### Task description
Please write out only the lines running from the one with "1200x952 pixels." through the last line of the listing, each exactly as given.
Data under study: Begin
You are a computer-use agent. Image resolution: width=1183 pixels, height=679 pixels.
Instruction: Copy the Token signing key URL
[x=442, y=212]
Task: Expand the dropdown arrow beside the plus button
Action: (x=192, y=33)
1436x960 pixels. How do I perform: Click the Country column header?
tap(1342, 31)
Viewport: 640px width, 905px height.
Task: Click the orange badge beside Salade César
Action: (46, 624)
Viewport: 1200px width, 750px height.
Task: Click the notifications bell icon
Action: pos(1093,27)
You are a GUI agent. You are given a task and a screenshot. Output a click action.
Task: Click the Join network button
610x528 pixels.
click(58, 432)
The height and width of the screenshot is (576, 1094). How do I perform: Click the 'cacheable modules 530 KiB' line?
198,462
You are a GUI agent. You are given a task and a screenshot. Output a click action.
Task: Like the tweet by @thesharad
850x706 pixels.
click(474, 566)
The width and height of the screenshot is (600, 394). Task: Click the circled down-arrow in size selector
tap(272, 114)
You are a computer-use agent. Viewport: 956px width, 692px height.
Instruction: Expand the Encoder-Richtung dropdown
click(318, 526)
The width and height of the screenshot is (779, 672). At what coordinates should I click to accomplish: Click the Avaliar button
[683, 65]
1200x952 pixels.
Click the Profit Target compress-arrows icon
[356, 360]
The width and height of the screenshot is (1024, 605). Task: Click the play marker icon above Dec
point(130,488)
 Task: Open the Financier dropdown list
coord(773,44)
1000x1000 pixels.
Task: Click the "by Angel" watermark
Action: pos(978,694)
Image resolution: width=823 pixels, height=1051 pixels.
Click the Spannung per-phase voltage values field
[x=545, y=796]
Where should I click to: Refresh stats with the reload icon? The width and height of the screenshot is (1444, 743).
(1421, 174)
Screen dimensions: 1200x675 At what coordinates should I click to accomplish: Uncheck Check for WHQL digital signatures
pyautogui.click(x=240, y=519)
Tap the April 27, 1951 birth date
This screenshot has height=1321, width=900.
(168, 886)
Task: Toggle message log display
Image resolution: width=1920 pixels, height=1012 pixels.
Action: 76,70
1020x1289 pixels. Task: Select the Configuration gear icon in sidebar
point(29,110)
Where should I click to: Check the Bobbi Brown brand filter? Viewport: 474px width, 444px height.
Data under study: End
### Response to this exercise
1200x952 pixels.
Click the Profit Target compress-arrows icon
[356, 360]
The width and height of the screenshot is (1024, 605). Task: Click the play marker icon above Dec
point(130,488)
 Task: Open the Financier dropdown list
coord(773,44)
1000x1000 pixels.
Task: Click the "by Angel" watermark
Action: pos(978,694)
Image resolution: width=823 pixels, height=1051 pixels.
Click the Spannung per-phase voltage values field
[x=545, y=796]
Where should I click to: Refresh stats with the reload icon? The width and height of the screenshot is (1444, 743).
(1421, 174)
Screen dimensions: 1200x675 At what coordinates should I click to accomplish: Uncheck Check for WHQL digital signatures
pyautogui.click(x=240, y=519)
Tap the April 27, 1951 birth date
This screenshot has height=1321, width=900.
(168, 886)
Task: Toggle message log display
Image resolution: width=1920 pixels, height=1012 pixels.
Action: 76,70
1020x1289 pixels. Task: Select the Configuration gear icon in sidebar
point(29,110)
Where should I click to: Check the Bobbi Brown brand filter? Viewport: 474px width, 444px height.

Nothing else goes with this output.